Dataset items
::::::::::

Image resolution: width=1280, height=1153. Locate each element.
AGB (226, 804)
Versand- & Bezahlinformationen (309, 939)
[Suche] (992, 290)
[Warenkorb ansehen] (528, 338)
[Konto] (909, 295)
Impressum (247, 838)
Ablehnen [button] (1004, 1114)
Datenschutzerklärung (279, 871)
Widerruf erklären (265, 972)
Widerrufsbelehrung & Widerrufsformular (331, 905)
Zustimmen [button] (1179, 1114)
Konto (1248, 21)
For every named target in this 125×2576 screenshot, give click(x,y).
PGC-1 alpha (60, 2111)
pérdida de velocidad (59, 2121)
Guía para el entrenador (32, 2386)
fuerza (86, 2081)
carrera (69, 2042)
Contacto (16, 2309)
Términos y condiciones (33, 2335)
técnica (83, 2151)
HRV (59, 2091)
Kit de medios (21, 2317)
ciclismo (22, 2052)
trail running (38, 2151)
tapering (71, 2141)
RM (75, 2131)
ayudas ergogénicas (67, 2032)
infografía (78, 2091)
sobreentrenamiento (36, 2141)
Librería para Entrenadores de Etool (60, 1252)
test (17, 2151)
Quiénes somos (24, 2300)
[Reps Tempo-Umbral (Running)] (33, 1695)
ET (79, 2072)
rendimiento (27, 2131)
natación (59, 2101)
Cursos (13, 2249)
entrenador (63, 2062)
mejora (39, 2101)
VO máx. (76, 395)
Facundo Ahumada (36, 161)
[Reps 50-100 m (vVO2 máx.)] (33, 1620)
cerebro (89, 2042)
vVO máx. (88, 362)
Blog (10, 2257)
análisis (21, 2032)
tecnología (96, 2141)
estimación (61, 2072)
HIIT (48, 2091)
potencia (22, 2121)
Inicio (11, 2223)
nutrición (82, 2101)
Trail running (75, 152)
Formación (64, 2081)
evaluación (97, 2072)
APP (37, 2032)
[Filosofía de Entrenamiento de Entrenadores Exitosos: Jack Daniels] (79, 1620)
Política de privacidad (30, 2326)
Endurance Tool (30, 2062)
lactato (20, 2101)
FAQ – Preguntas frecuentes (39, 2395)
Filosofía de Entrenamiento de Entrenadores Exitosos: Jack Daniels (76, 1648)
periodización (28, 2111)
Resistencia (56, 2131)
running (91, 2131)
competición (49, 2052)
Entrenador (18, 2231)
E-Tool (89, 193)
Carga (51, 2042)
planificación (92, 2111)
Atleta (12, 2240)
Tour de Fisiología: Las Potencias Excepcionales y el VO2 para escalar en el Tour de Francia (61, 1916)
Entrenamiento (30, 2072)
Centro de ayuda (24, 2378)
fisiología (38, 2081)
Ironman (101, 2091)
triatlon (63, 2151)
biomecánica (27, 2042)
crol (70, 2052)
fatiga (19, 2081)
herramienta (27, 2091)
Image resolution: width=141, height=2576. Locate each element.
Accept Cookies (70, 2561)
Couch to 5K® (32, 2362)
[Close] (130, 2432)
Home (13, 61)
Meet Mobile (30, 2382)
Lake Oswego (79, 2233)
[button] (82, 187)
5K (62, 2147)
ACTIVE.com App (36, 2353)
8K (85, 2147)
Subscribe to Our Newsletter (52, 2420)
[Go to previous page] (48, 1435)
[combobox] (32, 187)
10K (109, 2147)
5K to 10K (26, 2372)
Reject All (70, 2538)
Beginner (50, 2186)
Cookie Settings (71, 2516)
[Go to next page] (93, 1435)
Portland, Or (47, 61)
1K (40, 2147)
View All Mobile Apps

::::::::::

About this exercise
Print the data above exactly as it was provided.

Answer space
Image resolution: width=1280, height=1153. Locate each element.
AGB (226, 804)
Versand- & Bezahlinformationen (309, 939)
[Suche] (992, 290)
[Warenkorb ansehen] (528, 338)
[Konto] (909, 295)
Impressum (247, 838)
Ablehnen [button] (1004, 1114)
Datenschutzerklärung (279, 871)
Widerruf erklären (265, 972)
Widerrufsbelehrung & Widerrufsformular (331, 905)
Zustimmen [button] (1179, 1114)
Konto (1248, 21)
For every named target in this 125×2576 screenshot, give click(x,y).
PGC-1 alpha (60, 2111)
pérdida de velocidad (59, 2121)
Guía para el entrenador (32, 2386)
fuerza (86, 2081)
carrera (69, 2042)
Contacto (16, 2309)
Términos y condiciones (33, 2335)
técnica (83, 2151)
HRV (59, 2091)
Kit de medios (21, 2317)
ciclismo (22, 2052)
trail running (38, 2151)
tapering (71, 2141)
RM (75, 2131)
ayudas ergogénicas (67, 2032)
infografía (78, 2091)
sobreentrenamiento (36, 2141)
Librería para Entrenadores de Etool (60, 1252)
test (17, 2151)
Quiénes somos (24, 2300)
[Reps Tempo-Umbral (Running)] (33, 1695)
ET (79, 2072)
rendimiento (27, 2131)
natación (59, 2101)
Cursos (13, 2249)
entrenador (63, 2062)
mejora (39, 2101)
VO máx. (76, 395)
Facundo Ahumada (36, 161)
[Reps 50-100 m (vVO2 máx.)] (33, 1620)
cerebro (89, 2042)
vVO máx. (88, 362)
Blog (10, 2257)
análisis (21, 2032)
tecnología (96, 2141)
estimación (61, 2072)
HIIT (48, 2091)
potencia (22, 2121)
Inicio (11, 2223)
nutrición (82, 2101)
Trail running (75, 152)
Formación (64, 2081)
evaluación (97, 2072)
APP (37, 2032)
[Filosofía de Entrenamiento de Entrenadores Exitosos: Jack Daniels] (79, 1620)
Política de privacidad (30, 2326)
Endurance Tool (30, 2062)
lactato (20, 2101)
FAQ – Preguntas frecuentes (39, 2395)
Filosofía de Entrenamiento de Entrenadores Exitosos: Jack Daniels (76, 1648)
periodización (28, 2111)
Resistencia (56, 2131)
running (91, 2131)
competición (49, 2052)
Entrenador (18, 2231)
E-Tool (89, 193)
Carga (51, 2042)
planificación (92, 2111)
Atleta (12, 2240)
Tour de Fisiología: Las Potencias Excepcionales y el VO2 para escalar en el Tour de Francia (61, 1916)
Entrenamiento (30, 2072)
Centro de ayuda (24, 2378)
fisiología (38, 2081)
Ironman (101, 2091)
triatlon (63, 2151)
biomecánica (27, 2042)
crol (70, 2052)
fatiga (19, 2081)
herramienta (27, 2091)
Image resolution: width=141, height=2576. Locate each element.
Accept Cookies (70, 2561)
Couch to 5K® (32, 2362)
[Close] (130, 2432)
Home (13, 61)
Meet Mobile (30, 2382)
Lake Oswego (79, 2233)
[button] (82, 187)
5K (62, 2147)
ACTIVE.com App (36, 2353)
8K (85, 2147)
Subscribe to Our Newsletter (52, 2420)
[Go to previous page] (48, 1435)
[combobox] (32, 187)
10K (109, 2147)
5K to 10K (26, 2372)
Reject All (70, 2538)
Beginner (50, 2186)
Cookie Settings (71, 2516)
[Go to next page] (93, 1435)
Portland, Or (47, 61)
1K (40, 2147)
View All Mobile Apps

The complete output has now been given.